Simpatizantes de Bolsonaro tienen fe en la recuperación económica

Los empresarios que han sufrido en los últimos años dicen sentir una mejora de la economía

Fernando Canzian
São Paulo

La resaca de la crisis y la fe en un mito. Ambas diseñaron un retrato de Brasil entre las miles de personas que acudieron a la investidura de Jair Bolsonaro (PSL) en Brasilia.

Los simpatizantes aportaron experiencias que casi destruyeron sus negocios y diezmaron empleos. Pero también expectativa de mejora: muchos de ellos ya ven un nuevo ciclo económico a partir de la victoria de Bolsonaro.

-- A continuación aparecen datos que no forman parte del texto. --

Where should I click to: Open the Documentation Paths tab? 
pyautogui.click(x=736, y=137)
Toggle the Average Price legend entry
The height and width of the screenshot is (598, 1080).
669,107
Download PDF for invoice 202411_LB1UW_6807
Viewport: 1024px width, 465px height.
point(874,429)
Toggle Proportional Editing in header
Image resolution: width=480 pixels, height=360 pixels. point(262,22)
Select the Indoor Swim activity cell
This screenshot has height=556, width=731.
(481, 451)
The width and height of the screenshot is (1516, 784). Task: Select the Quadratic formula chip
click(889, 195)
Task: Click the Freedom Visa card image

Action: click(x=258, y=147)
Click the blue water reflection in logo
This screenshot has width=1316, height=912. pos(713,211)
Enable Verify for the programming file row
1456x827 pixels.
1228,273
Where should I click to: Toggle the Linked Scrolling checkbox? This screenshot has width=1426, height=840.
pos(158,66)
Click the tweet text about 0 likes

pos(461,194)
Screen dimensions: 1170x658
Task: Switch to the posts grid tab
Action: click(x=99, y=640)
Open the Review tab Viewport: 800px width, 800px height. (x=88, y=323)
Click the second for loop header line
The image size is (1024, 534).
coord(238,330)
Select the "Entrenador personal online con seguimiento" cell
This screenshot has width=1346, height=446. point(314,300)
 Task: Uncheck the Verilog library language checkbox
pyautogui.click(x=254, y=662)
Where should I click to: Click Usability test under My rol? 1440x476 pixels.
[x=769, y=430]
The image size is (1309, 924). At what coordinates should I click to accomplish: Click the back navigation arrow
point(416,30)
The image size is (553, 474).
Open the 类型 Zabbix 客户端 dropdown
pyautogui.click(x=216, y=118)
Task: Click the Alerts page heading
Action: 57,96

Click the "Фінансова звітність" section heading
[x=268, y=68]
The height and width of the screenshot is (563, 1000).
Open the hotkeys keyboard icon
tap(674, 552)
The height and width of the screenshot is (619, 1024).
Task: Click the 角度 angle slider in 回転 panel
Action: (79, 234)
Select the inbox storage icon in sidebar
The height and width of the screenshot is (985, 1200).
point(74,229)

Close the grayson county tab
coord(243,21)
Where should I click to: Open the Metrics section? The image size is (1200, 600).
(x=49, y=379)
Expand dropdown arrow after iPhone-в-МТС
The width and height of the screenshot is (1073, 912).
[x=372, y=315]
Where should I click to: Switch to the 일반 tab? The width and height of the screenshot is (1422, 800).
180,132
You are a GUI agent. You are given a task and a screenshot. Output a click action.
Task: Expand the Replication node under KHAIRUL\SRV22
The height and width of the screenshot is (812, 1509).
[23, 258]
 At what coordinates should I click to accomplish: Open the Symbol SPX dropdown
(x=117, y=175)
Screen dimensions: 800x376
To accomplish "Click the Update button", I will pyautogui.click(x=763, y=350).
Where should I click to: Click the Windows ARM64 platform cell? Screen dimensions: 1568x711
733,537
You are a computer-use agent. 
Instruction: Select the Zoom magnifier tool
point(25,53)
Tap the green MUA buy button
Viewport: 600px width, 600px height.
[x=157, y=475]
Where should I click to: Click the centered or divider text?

Simpatizante de Bolsonaro presente en la investidura: Pepio Ricardi, 42. - Folhapress

Según la Fundación Getulio Vargas, actualmente, la ociosidad media en la industria es de cerca del 25%, frente al 17% de los cinco años anteriores a la crisis. Según el instituto Datafolha, un récord del 65% de los brasileños creen que la situación económica del país va a mejorar en los próximos meses -en agosto apenas el 23% apostaba por ello.

Son puntos considerados favorables en la economía: la inflación por debajo de la meta en 2018 y la previsión para 2019, y la tasa básica de interés (Selic) estable en el 6,5%.

A finales de 2014, la tasa de desempleo cedió al 4,8%, la menor de los históricos del IBGE. Actualmente, está en el 11,7%. El 75% de los nuevos puestos todavía son informales o de empresas sin CNPJ (certificado de persona jurídica).

De acuerdo con los cálculos del gobierno Michel Temer, en dos años el 98% del gasto primario de la Unión podría estar comprometido sobre todo con la seguridad social y el funcionariado -sobrando el 2% para costear toda la máquina pública.

En los últimos tres años, el total de personas consideradas pobres en Brasil (con ingresos domiciliarios per cápita por debajo de R$ 233 – US$ 62) aumentó un 33%, la mayoría en el Nordeste, según la FGV Social. Ya entre los diez estados más violentos del país, seis están en esa región.